Growing tomatoes in the air
The volume of greenhouse hydroponic tomatoes grown in the US has risen in the last few years as growers embrace growing year-round without soil.
The volume of greenhouse hydroponic tomatoes grown in the US has risen in the last few years as growers embrace growing year-round without soil. A Nevada company, however, has taken the next step and not only has a system without soil, but it doesn't even bother with the water or soil-substitute that many greenhouse growers use. Instead, they grow their tomatoes in the air.
New Gardens provides greenhouse systems which, like most greenhouses, can reap the benefits of growing year-round and extracting more produce per acre. But New Gardens also does without any kind of sublayer, so plant roots hang suspended in air.
This system, which they term aeroponics, suspends plant roots in a box where sunlight is kept out and a nutrient solution is carefully misted to help the plant grow. The water system is computer-controlled and works on a closed loop, so resources are managed carefully.
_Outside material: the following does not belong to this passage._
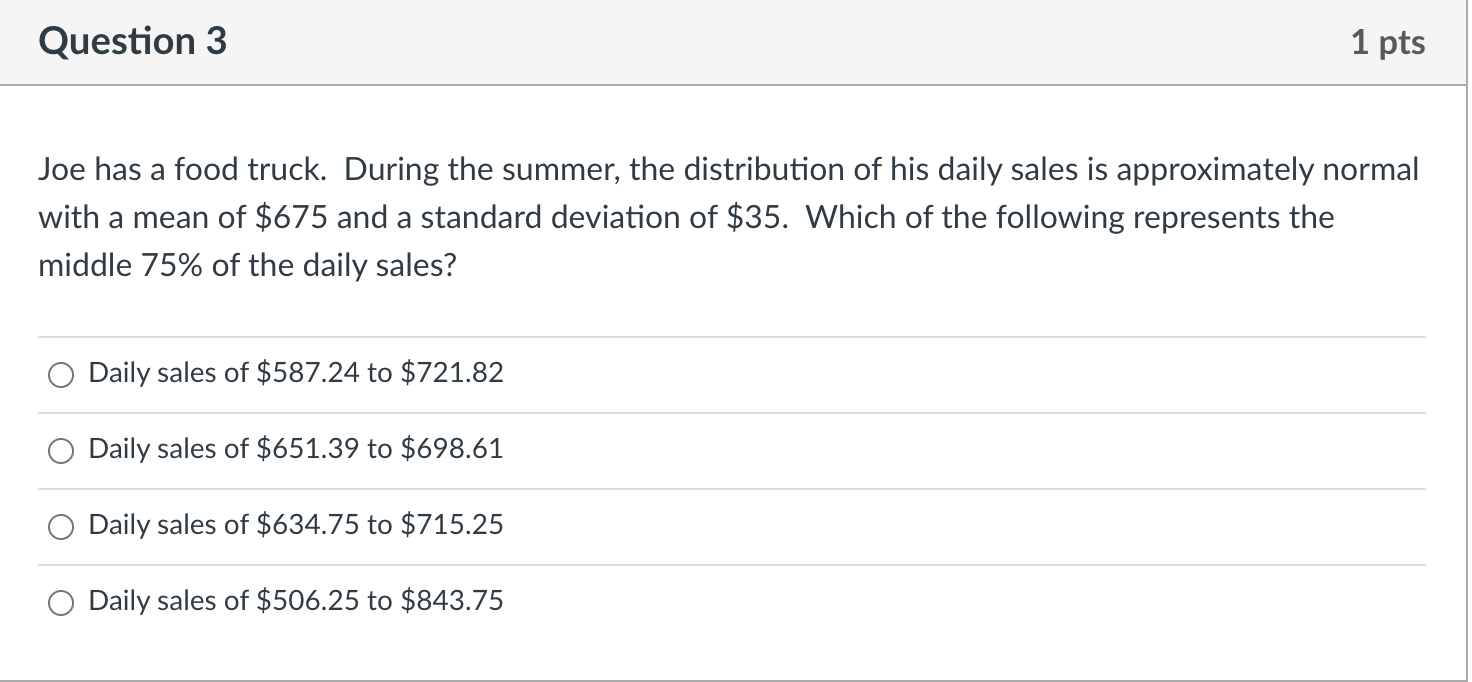This screenshot has height=682, width=1472.
Task: Click the $698.61 amount in the second option
Action: pyautogui.click(x=451, y=449)
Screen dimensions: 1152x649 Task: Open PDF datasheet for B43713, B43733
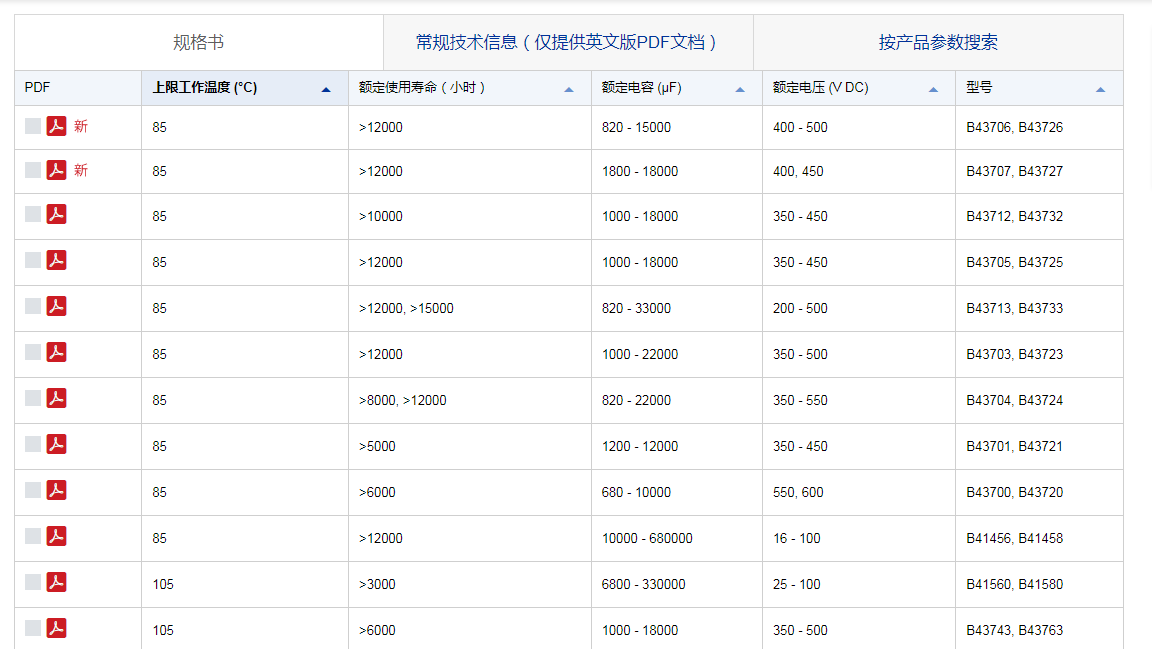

They provide their system to growers as a turn-key solution to provide fresh produce to consumers since their greenhouses can be placed further along the supply chain. Since transport time is reduced, produce can be left on the vine longer to mature. Additionally, the flexibility of the growing schedule allows growers to time their harvests to take advantage of market conditions.
Currently, New Gardens only grows tomatoes in their facility, but they envision this technology could be useful for a variety of crops, like peppers, cucumbers, lettuce, basil, melon, eggplant, zucchini, cauliflower and many more.
Given all of the advantages of their system, they hope growers will see the value of growing crops in the air.